Find all $a,b,c\in\mathbb{Z},$ such that $a^2 +31b^7=c^2.$
Here is my approach:
Factoring $c^2-a^2=31b^7$ we get, $(c+a)(c-a)=31b^7$
$c-a=b^7$
$b=1$
$c+a=31$
$2c=32$
$c=16$
$a=15$
$c-a=31$
$c+a=b^7$
$2c= b^7+31$
$c=(b^7+31)/2$
$a=b^7-31/2$
$b^7=2n-1$
$b=2n-1$
$(15,1,16)((b^7-31)/2,b,(b^7+31)/2) (b=2n-1)$
Is my solution true?
If $a,b,c\in\Bbb{Z}$ are such that $a^2+31b^7=c^2$ then also $$31b^7=c^2-a^2=(c+a)(c-a).$$ This yields a factorization $31b^7=uv$, with $u=c+a$ and $v=c-a$, such that $u\equiv v\pmod{2}$.
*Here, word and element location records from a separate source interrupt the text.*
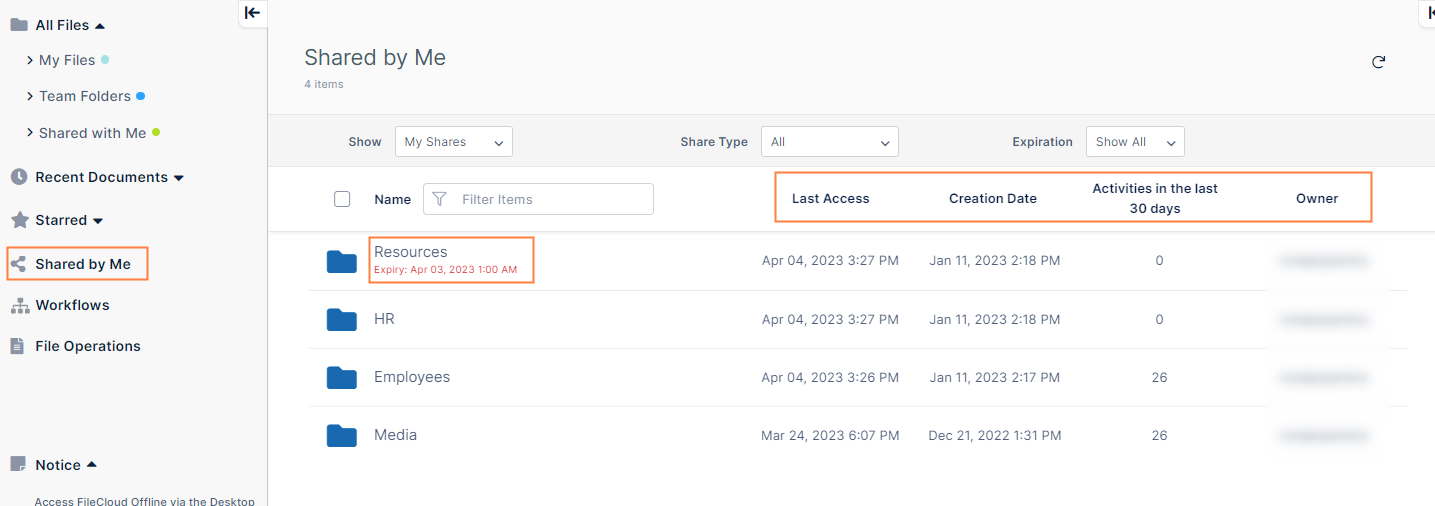Click the refresh icon in Shared by Me
The width and height of the screenshot is (1435, 506).
pos(1378,62)

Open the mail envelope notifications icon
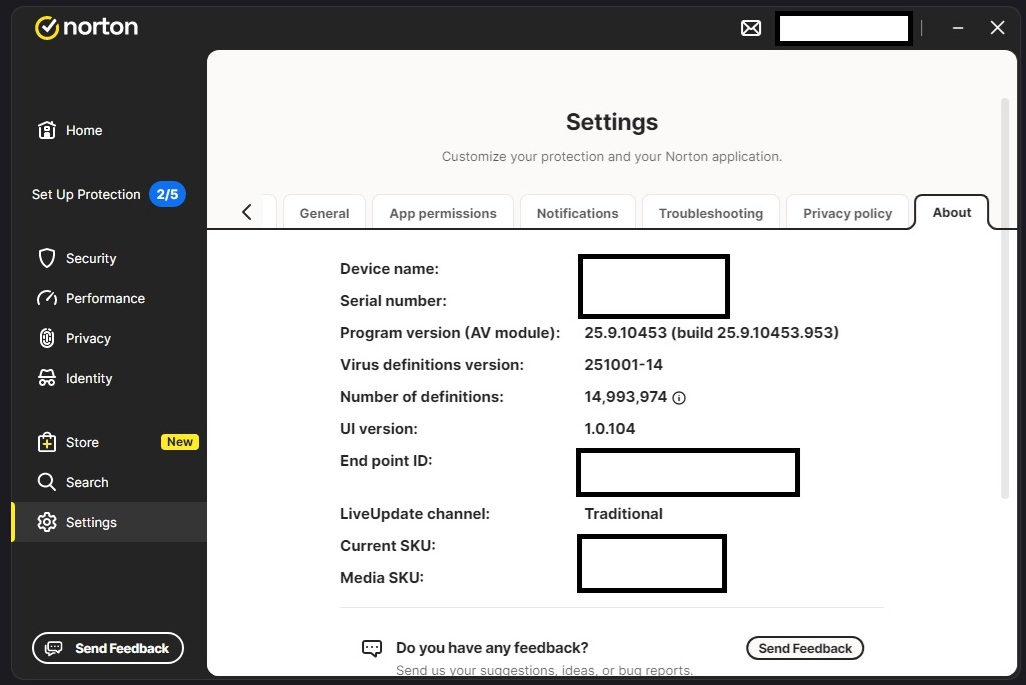(750, 28)
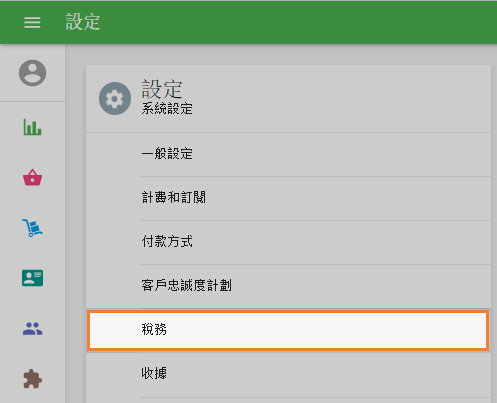The height and width of the screenshot is (403, 497).
Task: Open items via the pink basket icon
Action: tap(32, 177)
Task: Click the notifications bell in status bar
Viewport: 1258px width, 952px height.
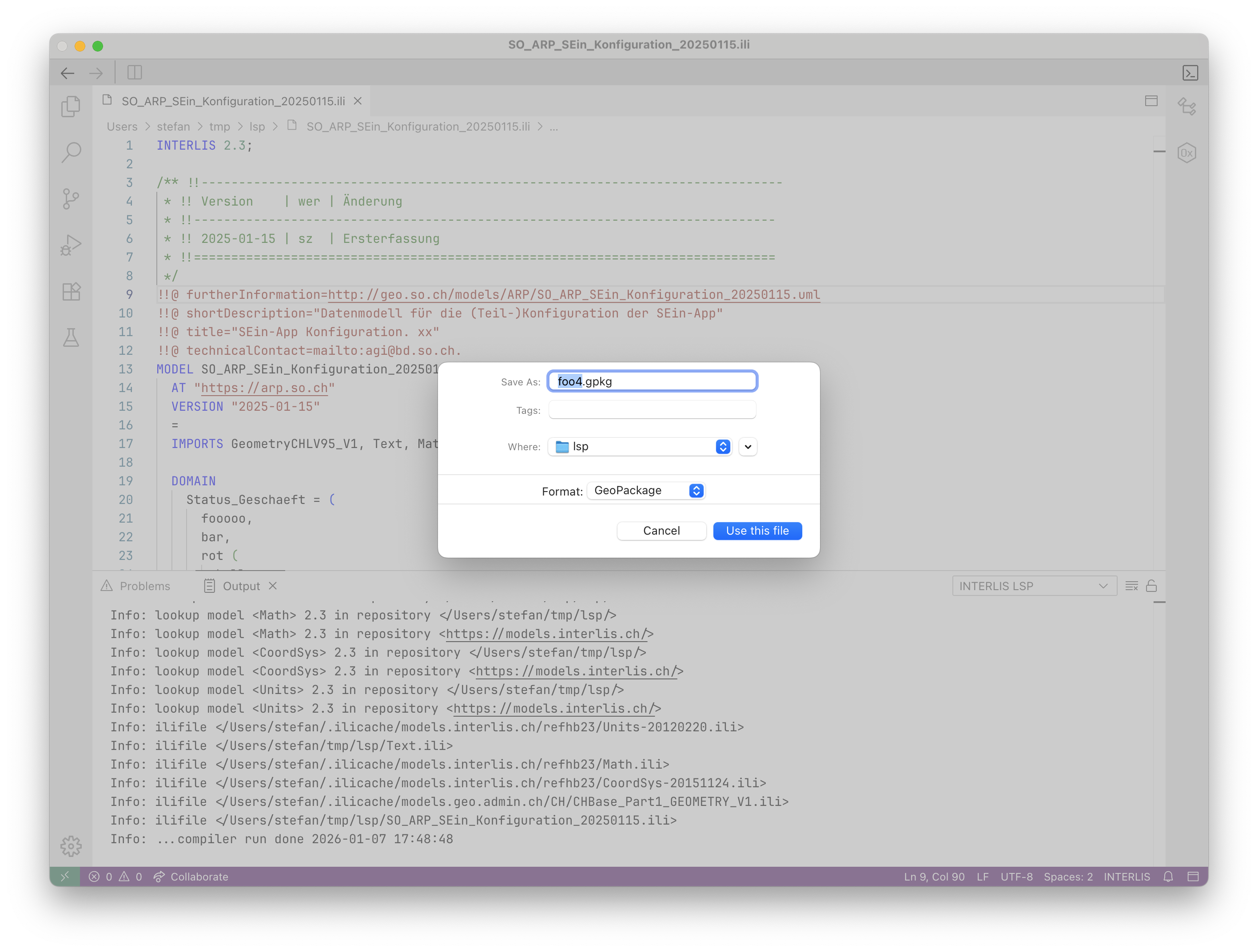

Conversely, let $b$ be any integer and $31b^7=uv$ a factorization such that $u\equiv v\pmod{2}$. Then $$a:=\frac{u-v}{2}\qquad\text{ and }\qquad c:=\frac{u+v}{2},$$ are integers satisfying $a^2+31b^7=c^2$.